═══ AVAILABLE DATA ═══

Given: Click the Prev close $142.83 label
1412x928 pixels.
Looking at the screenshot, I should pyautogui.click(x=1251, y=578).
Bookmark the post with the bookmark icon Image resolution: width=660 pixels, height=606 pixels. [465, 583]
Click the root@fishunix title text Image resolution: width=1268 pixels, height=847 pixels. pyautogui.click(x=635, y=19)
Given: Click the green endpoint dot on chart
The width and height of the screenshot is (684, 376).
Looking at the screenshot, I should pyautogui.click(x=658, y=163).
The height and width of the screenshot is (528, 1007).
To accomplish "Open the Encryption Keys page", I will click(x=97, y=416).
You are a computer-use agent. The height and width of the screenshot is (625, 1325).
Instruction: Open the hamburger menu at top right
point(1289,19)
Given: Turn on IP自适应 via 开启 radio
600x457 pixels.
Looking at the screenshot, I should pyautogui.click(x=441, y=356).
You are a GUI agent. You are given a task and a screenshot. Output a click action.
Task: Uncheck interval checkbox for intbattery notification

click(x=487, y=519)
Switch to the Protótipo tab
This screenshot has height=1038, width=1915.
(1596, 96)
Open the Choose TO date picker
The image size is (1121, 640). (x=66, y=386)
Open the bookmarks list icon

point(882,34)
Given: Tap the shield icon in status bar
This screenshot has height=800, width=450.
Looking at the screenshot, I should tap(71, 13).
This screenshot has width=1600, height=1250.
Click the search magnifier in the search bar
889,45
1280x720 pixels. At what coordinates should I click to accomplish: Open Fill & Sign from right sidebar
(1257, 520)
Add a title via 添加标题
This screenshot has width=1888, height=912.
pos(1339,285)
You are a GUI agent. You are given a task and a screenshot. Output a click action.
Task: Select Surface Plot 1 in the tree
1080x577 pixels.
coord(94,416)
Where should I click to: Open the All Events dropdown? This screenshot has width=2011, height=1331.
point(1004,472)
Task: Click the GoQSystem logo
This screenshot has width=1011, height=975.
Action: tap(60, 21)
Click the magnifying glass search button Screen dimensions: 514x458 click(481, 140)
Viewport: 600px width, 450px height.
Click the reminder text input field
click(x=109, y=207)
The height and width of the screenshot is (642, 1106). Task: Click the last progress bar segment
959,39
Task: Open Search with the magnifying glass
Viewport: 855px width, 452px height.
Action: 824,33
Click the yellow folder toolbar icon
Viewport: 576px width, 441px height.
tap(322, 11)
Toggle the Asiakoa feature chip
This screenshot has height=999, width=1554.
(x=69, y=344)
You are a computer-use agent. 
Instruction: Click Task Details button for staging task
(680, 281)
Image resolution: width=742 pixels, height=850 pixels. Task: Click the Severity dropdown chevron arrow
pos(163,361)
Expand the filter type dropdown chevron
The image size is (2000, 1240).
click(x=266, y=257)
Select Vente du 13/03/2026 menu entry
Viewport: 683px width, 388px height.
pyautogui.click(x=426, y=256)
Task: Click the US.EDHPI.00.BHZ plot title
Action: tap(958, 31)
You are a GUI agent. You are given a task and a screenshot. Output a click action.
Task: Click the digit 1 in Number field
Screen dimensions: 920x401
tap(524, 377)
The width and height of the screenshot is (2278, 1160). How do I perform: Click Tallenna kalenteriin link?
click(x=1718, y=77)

═══

### EXERCISE PROMPT:
Reproduce the records above with every "magnifying glass" changed to "lens icon" and nothing else altered.

### TASK OUTPUT:
Given: Click the Prev close $142.83 label
1412x928 pixels.
Looking at the screenshot, I should pyautogui.click(x=1251, y=578).
Bookmark the post with the bookmark icon Image resolution: width=660 pixels, height=606 pixels. [465, 583]
Click the root@fishunix title text Image resolution: width=1268 pixels, height=847 pixels. pyautogui.click(x=635, y=19)
Given: Click the green endpoint dot on chart
The width and height of the screenshot is (684, 376).
Looking at the screenshot, I should pyautogui.click(x=658, y=163).
The height and width of the screenshot is (528, 1007).
To accomplish "Open the Encryption Keys page", I will click(x=97, y=416).
You are a computer-use agent. The height and width of the screenshot is (625, 1325).
Instruction: Open the hamburger menu at top right
point(1289,19)
Given: Turn on IP自适应 via 开启 radio
600x457 pixels.
Looking at the screenshot, I should pyautogui.click(x=441, y=356).
You are a GUI agent. You are given a task and a screenshot. Output a click action.
Task: Uncheck interval checkbox for intbattery notification

click(x=487, y=519)
Switch to the Protótipo tab
This screenshot has height=1038, width=1915.
(1596, 96)
Open the Choose TO date picker
The image size is (1121, 640). (x=66, y=386)
Open the bookmarks list icon

point(882,34)
Given: Tap the shield icon in status bar
This screenshot has height=800, width=450.
Looking at the screenshot, I should tap(71, 13).
This screenshot has width=1600, height=1250.
Click the search magnifier in the search bar
889,45
1280x720 pixels. At what coordinates should I click to accomplish: Open Fill & Sign from right sidebar
(1257, 520)
Add a title via 添加标题
This screenshot has width=1888, height=912.
pos(1339,285)
You are a GUI agent. You are given a task and a screenshot. Output a click action.
Task: Select Surface Plot 1 in the tree
1080x577 pixels.
coord(94,416)
Where should I click to: Open the All Events dropdown? This screenshot has width=2011, height=1331.
point(1004,472)
Task: Click the GoQSystem logo
This screenshot has width=1011, height=975.
Action: tap(60, 21)
Click the lens icon search button Screen dimensions: 514x458 click(481, 140)
Viewport: 600px width, 450px height.
Click the reminder text input field
click(x=109, y=207)
The height and width of the screenshot is (642, 1106). Task: Click the last progress bar segment
959,39
Task: Open Search with the lens icon
Viewport: 855px width, 452px height.
Action: 824,33
Click the yellow folder toolbar icon
Viewport: 576px width, 441px height.
tap(322, 11)
Toggle the Asiakoa feature chip
This screenshot has height=999, width=1554.
(x=69, y=344)
You are a computer-use agent. 
Instruction: Click Task Details button for staging task
(680, 281)
Image resolution: width=742 pixels, height=850 pixels. Task: Click the Severity dropdown chevron arrow
pos(163,361)
Expand the filter type dropdown chevron
The image size is (2000, 1240).
click(x=266, y=257)
Select Vente du 13/03/2026 menu entry
Viewport: 683px width, 388px height.
pyautogui.click(x=426, y=256)
Task: Click the US.EDHPI.00.BHZ plot title
Action: tap(958, 31)
You are a GUI agent. You are given a task and a screenshot. Output a click action.
Task: Click the digit 1 in Number field
Screen dimensions: 920x401
tap(524, 377)
The width and height of the screenshot is (2278, 1160). How do I perform: Click Tallenna kalenteriin link?
click(x=1718, y=77)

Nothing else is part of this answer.